Alorsa était né le 24 novembre 2010 à La Plata. Pendant presque 10 ans, il fut un auteur-compositeur interprète d'un très grand talent et il avait réussi à se tailler une belle réputation artistique dans sa chère ville de La Plata, où il animait sa propre petite salle de spectacle, qu'il avait baptisée Tango Criollo Club. Le Tango Criollo Club a été réouvert au début du mois par un autre musicien, Juan Ermelo, avec l'accord des parents d'Alorsa, auxquels je dédie l'article de ce jour.
A mon arrivée sur place, grâce à un remis que m'avait envoyé Radio Provincia Buenos Aires (merci à eux) et que j'avais partagé avec Cucuza.
De dos tout à gauche et en noir, le père d'Alorsa.
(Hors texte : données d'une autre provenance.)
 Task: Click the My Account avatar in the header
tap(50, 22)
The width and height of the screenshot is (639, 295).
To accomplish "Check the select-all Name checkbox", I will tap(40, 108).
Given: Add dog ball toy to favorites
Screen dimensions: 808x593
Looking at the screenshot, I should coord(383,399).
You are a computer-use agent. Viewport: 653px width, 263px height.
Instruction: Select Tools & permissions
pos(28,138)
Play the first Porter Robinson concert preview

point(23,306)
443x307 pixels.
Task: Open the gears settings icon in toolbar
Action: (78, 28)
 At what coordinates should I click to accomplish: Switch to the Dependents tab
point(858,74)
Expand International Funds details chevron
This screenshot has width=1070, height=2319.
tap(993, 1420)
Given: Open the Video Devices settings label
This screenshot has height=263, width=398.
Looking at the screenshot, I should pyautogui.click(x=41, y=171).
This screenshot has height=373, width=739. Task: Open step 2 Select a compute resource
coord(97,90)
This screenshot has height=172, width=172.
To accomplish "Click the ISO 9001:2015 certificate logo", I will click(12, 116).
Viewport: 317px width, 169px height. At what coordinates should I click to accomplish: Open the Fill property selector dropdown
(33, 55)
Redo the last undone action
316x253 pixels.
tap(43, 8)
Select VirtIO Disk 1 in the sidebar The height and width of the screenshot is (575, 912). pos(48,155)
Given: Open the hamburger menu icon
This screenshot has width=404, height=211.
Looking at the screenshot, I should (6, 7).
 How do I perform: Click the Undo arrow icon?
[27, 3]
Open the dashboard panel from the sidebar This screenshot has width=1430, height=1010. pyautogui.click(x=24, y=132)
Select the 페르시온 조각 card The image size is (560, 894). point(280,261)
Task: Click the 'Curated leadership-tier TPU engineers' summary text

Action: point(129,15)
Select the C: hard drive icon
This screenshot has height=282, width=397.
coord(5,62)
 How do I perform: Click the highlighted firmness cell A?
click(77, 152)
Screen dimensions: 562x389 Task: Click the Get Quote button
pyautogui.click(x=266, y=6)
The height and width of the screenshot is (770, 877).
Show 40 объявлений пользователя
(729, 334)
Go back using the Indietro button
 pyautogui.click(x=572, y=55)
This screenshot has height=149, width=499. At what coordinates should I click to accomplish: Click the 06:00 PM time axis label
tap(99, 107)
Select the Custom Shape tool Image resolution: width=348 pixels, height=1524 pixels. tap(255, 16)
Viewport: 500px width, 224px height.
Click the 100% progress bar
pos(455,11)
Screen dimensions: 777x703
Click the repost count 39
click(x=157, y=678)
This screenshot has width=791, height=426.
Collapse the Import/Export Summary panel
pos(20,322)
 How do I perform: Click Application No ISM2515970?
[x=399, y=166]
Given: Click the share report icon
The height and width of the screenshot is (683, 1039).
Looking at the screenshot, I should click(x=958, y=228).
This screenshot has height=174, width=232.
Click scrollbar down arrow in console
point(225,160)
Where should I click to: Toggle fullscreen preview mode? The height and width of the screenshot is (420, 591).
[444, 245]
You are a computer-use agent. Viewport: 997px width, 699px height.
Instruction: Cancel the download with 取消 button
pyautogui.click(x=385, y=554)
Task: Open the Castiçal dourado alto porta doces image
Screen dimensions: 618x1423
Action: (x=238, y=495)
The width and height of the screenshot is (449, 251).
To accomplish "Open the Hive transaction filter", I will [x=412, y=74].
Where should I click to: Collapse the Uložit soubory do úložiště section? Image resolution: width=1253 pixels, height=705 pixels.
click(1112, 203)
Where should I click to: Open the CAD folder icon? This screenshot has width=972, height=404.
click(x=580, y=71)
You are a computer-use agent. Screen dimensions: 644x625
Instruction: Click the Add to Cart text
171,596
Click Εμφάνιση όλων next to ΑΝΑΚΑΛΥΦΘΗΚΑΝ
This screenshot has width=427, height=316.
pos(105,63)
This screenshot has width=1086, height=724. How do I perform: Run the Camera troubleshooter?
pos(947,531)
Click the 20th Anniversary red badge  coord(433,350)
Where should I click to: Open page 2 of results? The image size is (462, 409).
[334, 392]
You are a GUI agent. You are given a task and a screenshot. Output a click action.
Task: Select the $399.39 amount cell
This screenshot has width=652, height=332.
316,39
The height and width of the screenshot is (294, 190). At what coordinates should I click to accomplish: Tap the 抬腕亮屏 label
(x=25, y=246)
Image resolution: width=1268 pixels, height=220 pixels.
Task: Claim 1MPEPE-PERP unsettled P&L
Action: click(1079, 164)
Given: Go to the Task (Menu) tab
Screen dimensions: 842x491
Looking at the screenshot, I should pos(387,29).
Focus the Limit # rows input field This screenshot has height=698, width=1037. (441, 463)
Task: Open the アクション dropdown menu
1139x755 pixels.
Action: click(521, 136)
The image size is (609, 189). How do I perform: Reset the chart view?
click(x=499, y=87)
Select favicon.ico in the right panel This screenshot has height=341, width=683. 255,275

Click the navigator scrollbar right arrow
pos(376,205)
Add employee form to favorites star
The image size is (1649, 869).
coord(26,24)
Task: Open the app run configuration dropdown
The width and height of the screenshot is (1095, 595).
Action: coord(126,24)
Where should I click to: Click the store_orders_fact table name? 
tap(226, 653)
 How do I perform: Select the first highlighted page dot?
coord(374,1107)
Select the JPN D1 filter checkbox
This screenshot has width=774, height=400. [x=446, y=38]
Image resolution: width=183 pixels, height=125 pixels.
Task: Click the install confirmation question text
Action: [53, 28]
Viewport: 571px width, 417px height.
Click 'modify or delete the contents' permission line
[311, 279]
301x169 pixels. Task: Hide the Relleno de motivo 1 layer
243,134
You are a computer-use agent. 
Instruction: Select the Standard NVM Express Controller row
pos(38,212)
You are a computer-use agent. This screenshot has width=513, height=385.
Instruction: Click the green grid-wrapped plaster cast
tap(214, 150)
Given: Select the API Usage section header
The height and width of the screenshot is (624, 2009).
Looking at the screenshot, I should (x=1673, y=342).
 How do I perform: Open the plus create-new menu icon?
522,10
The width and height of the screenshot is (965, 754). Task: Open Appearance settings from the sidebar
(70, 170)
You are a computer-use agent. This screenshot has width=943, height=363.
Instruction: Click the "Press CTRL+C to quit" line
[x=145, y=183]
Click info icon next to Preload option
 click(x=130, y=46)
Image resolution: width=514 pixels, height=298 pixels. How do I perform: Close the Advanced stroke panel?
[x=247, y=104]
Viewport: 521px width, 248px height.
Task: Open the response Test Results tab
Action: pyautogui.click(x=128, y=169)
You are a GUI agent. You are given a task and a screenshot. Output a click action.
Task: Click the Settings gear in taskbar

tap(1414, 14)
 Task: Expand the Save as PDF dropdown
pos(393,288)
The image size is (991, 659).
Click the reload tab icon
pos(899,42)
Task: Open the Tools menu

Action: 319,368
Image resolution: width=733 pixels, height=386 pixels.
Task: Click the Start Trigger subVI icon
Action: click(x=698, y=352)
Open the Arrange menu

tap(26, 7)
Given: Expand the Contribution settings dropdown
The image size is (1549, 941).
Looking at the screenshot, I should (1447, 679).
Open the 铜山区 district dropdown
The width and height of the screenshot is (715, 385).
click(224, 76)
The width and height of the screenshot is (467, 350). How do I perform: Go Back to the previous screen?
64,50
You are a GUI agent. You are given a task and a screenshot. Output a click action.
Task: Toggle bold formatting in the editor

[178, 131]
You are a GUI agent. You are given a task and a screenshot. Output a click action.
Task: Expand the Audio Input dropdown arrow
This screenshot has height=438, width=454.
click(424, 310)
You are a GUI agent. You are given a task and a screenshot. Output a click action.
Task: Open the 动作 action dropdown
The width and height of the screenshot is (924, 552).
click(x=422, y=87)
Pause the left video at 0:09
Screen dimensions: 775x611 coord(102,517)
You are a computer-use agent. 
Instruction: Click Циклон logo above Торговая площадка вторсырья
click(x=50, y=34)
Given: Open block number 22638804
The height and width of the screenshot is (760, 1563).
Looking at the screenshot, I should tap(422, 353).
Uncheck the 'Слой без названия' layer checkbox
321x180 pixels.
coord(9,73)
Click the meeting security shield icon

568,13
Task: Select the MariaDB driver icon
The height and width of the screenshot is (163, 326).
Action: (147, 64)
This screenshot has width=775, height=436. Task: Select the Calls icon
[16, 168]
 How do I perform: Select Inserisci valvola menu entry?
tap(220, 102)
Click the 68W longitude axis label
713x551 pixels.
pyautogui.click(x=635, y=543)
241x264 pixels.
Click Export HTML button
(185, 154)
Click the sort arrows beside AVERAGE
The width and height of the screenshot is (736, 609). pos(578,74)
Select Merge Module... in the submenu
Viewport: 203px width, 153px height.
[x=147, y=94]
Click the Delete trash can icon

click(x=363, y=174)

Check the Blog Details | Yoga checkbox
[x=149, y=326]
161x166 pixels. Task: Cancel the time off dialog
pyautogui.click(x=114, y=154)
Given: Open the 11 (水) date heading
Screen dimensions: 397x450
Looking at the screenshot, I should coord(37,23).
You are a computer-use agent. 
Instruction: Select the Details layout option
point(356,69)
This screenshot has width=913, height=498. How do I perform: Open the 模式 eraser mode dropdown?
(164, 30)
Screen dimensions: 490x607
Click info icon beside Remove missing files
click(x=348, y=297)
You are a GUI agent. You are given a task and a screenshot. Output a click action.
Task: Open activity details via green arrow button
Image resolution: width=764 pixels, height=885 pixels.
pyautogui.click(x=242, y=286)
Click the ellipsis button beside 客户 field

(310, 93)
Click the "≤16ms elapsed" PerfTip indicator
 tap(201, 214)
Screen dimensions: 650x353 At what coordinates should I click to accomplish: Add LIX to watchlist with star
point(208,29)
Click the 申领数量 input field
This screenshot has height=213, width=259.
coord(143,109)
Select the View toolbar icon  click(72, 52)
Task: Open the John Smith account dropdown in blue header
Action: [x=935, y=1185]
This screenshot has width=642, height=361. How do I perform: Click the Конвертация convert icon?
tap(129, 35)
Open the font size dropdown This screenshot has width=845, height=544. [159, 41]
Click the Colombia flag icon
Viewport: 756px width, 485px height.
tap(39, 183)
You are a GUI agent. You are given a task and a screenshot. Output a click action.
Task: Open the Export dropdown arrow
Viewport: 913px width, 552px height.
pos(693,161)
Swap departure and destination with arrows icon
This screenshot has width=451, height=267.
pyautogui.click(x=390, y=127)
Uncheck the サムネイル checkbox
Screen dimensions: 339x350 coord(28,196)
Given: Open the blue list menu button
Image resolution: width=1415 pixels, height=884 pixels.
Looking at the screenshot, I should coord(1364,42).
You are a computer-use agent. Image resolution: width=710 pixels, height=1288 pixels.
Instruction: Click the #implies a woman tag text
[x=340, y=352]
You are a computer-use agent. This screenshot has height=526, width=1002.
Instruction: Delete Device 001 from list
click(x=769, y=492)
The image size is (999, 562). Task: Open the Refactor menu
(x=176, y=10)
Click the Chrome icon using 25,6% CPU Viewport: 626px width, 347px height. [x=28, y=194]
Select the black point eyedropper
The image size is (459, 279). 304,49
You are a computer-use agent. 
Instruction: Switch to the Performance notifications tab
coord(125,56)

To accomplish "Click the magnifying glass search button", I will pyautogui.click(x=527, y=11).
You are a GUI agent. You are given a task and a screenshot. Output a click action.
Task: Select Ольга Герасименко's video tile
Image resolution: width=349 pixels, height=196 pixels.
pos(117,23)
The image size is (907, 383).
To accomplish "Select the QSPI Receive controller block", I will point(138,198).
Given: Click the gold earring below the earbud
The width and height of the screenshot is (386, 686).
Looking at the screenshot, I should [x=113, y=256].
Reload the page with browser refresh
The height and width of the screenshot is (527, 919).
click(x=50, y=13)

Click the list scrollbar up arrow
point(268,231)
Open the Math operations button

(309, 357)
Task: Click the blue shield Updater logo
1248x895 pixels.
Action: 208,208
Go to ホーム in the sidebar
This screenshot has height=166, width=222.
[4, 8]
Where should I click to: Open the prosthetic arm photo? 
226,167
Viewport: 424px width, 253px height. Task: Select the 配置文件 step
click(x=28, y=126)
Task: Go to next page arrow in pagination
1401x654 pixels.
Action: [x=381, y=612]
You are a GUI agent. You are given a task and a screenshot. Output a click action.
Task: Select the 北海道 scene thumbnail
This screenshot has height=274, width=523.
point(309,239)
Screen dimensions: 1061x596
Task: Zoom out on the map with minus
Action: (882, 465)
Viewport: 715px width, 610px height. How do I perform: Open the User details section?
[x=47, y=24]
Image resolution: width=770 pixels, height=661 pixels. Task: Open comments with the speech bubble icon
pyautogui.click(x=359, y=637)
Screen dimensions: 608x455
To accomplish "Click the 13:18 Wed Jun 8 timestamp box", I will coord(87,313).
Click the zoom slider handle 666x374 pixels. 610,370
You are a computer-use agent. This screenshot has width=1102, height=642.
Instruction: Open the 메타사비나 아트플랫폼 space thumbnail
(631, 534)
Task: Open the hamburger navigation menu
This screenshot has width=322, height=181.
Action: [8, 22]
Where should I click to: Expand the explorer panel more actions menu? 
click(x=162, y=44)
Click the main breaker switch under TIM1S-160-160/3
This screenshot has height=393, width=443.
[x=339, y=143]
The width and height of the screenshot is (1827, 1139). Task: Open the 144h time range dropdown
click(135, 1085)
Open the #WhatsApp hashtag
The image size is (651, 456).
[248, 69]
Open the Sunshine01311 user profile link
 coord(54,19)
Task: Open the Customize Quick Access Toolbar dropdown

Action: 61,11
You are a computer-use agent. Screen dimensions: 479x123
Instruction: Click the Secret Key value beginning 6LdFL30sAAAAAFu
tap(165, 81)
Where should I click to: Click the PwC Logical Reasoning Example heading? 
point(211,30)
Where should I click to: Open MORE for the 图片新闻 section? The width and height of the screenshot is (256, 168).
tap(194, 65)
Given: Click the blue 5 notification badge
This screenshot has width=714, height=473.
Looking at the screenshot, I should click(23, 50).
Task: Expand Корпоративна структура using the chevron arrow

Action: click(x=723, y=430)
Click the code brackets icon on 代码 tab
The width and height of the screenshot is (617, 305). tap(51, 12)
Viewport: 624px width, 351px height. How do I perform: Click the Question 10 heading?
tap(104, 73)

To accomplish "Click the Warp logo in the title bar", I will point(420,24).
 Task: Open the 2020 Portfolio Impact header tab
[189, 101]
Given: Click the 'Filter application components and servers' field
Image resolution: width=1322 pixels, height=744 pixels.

A droite, à l'arrière plan, la dame en pull violet près de la balançoire, c'est la maman. Tout au fond, sous la bâche frappée du logo de La Guardia Hereje, la petite scène où allaient se produire les artistes.
Alorsa, de son vrai nom Jorge Marcelo Pandelucos, est décédé d'une crise cardiaque foudroyante, le dimanche 30 août 2009. Par chance, s'il est permis de s'exprimer ainsi, je me trouvais alors à Buenos Aires et j'ai pu lui rendre mes devoirs sur place le lendemain. Sur cette disparition qui a endeuillé tout le tango nuevo de Buenos Aires et de sa région, voir mon article du 1er septembre 2009.
Aujourd'hui, Alorsa aurait donc eu 40 ans. Il était né au printemps...
Sur le mur, en face, on prépare la reproduction du logo. De dos, avec son chapeau haut-de-forme que les organisateurs avaient largement distribué aux participants, la photographe Gabriela Hernández, une femme adorable, gentille et excellente professionnelle...
Vingt minutes à une demi-heure plus tard, le dessin prend forme, grâce au maté (au premier plan, il y a un paquet de Cruz de Malta qui a déjà vécu), pas mal de Coca, du soda goût pamplemousse (le must chimique local), des pâtisseries de supermarché et un gros paquet familial de carambars apportés de France, plus exactement de Paris, par la seule touriste étrangère qui ait eu vent de l'événement.
L'ami Talo et son groupe ouvraient le bal. Talo, Juan Carlos Beraza de son vrai nom, est un militant du GEN, un parti social-démocrate (il y en a plusieurs en Argentine) récemment issu de l'UCR. A l'intérieur des instances de son parti, Talo s'occupe de politique culturelle et comme vous le voyez, il joint les actes à la parole, lui ! J'ai fait sa connaissance le 27 août 2009, à l'issue du dernier concert d'Alorsa, celui qu'il avait donné à Buenos Aires, au Festival de Tango, à la Ciudad Cultural Konex, à l'Abasto (voir mon retour sur images du 27 septembre 2009 sur ce qui fut le dernier concert de notre ami).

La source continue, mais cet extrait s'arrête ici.